Sergiey called us a taxi and told it where to go, but either the driver didn't listen well, or just doesn't know the area--it seemed like it was taking awhile to get to the hotel, but I thought I don't really know where I'm going anyway. When he took us over a river, though, Alex and I gave each other a sidelong glance. Then when there were less lights and more shabby buildings, we gave another sidelong glance, this time of the "oh crap, I hope we're not being kidnapped by the Ukranian Mafia!" variety. Then after a bit more driving and Alex trying to reach Sergiey on his phone, we ended up in front of a hotel that is in no way our hotel. We explained to the driver that no, we're at the Aurora... he called dispatch and apparently got it straightened out, and a few minutes later we were back! But man, for a few minutes there I was cursing my obviously-American hairstyle and the trouble it had got us into!


привет from the Ukraine!

(That word means "hello," and no, I can't pronounce it. Yet.)

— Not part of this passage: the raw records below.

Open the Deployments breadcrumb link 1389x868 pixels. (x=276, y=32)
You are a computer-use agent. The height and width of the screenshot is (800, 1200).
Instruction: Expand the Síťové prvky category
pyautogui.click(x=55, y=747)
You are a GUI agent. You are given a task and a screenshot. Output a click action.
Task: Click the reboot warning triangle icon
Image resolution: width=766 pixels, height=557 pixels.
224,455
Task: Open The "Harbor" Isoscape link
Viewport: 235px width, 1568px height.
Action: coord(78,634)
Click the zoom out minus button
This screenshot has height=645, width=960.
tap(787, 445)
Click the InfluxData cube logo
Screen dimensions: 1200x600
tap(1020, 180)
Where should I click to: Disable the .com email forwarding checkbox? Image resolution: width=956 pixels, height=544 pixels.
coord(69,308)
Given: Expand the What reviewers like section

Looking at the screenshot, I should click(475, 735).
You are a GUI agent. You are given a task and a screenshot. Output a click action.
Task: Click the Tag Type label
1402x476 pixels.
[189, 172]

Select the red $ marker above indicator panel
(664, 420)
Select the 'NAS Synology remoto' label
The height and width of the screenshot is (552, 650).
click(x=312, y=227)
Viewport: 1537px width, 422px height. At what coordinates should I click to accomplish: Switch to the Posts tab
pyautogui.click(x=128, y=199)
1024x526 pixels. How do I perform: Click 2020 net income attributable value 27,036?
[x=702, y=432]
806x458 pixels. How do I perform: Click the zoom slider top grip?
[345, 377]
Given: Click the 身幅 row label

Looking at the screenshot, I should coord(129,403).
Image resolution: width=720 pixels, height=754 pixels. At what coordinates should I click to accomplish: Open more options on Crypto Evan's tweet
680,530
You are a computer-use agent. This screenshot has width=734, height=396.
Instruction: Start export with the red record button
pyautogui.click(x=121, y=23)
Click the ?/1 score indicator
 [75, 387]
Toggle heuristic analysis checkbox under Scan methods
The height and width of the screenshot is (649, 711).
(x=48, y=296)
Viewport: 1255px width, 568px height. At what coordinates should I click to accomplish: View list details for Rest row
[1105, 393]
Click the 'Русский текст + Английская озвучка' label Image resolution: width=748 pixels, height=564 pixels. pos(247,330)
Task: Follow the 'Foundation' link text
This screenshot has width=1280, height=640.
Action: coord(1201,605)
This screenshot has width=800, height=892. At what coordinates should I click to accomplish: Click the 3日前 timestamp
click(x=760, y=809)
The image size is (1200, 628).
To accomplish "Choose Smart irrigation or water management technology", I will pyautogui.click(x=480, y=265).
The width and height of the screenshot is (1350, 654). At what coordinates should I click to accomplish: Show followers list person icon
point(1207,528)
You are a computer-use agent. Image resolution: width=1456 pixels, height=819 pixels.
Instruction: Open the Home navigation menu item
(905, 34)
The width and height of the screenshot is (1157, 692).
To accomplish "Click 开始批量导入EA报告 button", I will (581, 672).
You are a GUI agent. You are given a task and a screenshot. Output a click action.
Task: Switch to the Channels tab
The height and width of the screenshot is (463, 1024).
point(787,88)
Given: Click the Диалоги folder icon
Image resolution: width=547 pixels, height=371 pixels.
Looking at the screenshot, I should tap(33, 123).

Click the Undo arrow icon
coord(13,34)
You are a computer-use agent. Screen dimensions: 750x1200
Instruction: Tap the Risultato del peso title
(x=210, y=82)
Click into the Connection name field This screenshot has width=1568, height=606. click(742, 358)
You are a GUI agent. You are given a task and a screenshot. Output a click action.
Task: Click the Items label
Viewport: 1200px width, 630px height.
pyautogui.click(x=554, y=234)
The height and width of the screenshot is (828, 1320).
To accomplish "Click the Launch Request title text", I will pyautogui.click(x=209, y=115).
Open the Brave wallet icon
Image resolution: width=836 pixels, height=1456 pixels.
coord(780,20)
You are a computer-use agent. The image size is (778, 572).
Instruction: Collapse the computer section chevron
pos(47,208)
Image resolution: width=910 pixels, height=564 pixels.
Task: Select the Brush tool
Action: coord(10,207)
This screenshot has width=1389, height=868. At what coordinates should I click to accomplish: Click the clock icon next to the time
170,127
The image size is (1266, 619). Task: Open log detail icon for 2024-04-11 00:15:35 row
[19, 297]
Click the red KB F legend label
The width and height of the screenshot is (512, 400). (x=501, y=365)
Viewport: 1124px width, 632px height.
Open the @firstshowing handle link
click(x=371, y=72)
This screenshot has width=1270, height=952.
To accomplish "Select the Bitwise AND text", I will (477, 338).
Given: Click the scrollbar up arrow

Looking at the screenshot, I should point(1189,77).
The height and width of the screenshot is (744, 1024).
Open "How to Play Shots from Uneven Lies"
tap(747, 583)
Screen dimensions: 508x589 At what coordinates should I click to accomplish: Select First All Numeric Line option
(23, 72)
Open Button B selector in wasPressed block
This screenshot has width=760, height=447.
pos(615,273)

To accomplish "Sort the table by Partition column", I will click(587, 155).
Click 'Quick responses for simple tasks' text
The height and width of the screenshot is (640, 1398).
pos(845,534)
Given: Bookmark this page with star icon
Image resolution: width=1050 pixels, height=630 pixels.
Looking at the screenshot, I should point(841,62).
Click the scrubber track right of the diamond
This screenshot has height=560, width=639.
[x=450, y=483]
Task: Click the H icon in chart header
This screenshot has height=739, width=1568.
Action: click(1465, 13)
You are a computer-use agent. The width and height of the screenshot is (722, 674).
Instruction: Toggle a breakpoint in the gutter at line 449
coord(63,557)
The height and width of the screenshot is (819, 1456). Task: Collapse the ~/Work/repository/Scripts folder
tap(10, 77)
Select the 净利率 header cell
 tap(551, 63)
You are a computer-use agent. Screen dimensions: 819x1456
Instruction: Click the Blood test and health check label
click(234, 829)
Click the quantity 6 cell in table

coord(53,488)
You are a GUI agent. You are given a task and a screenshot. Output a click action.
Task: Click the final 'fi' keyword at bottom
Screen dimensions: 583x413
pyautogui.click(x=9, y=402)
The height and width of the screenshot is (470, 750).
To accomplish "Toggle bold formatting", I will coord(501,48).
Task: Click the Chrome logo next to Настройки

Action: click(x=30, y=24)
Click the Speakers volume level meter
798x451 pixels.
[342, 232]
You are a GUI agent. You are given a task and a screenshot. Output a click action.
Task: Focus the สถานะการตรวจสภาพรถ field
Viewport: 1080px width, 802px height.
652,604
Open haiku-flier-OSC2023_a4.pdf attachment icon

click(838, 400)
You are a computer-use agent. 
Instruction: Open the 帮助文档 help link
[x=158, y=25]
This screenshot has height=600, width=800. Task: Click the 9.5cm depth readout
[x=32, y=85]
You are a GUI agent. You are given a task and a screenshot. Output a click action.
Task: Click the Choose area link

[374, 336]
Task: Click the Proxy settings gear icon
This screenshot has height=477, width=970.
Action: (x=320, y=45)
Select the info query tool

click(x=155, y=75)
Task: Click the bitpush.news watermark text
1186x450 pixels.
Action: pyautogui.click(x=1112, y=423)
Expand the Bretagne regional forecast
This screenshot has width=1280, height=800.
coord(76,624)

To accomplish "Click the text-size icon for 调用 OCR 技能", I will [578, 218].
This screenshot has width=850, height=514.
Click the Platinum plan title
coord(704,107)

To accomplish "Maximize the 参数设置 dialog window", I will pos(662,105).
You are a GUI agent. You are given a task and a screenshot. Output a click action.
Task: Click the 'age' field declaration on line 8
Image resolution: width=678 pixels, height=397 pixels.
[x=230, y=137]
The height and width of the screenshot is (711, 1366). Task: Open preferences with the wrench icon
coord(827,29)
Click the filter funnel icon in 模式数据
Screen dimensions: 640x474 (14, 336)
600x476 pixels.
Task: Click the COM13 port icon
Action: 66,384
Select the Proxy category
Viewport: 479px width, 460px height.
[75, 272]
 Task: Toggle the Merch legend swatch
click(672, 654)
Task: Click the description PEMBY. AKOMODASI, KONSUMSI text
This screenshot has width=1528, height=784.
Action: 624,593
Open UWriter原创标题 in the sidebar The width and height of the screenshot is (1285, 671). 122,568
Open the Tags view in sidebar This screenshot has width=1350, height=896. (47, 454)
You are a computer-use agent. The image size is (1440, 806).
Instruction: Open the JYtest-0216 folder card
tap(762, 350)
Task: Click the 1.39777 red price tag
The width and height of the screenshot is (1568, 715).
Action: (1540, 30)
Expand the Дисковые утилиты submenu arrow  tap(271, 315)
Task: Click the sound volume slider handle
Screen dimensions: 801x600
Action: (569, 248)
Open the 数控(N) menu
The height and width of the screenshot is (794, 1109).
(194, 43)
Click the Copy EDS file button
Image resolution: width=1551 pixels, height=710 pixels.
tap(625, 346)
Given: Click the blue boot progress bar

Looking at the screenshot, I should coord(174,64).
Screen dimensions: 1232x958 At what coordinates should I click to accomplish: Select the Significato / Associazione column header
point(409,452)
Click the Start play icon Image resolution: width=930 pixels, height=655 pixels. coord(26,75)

I arrived in Kiev all right on Sunday evening (well, it was Sunday evening in the Ukraine--I can't speak for when it was in your neck of the woods!)... but my suitcase did not accompany me. Luckily I packed one extra day of clothes in my carry-on, and the hotel has amazing and cheap laundry services, but I am both tired of these clothes and ready for my stuff to arrive. All my knitting supplies, instructions, and further pleasure reading is in that suitcase--here's hoping it's delivered tomorrow!

We didn't see much in Kiev the first day, although we did find an expensive local mall that offered a coat for $13,000. Yes, US dollars--eeep!

We took a six-hour train ride from Kiev to Kharkiv. It was a lot more pleasant than the last train ride I had--probably because a) it wasn't a bunk-car I was trying to sleep in, b) Alex was with me, and c) we watched "Back to the Future" and "Return of the Jedi" on Alex's iPhone. Ah, technology these days...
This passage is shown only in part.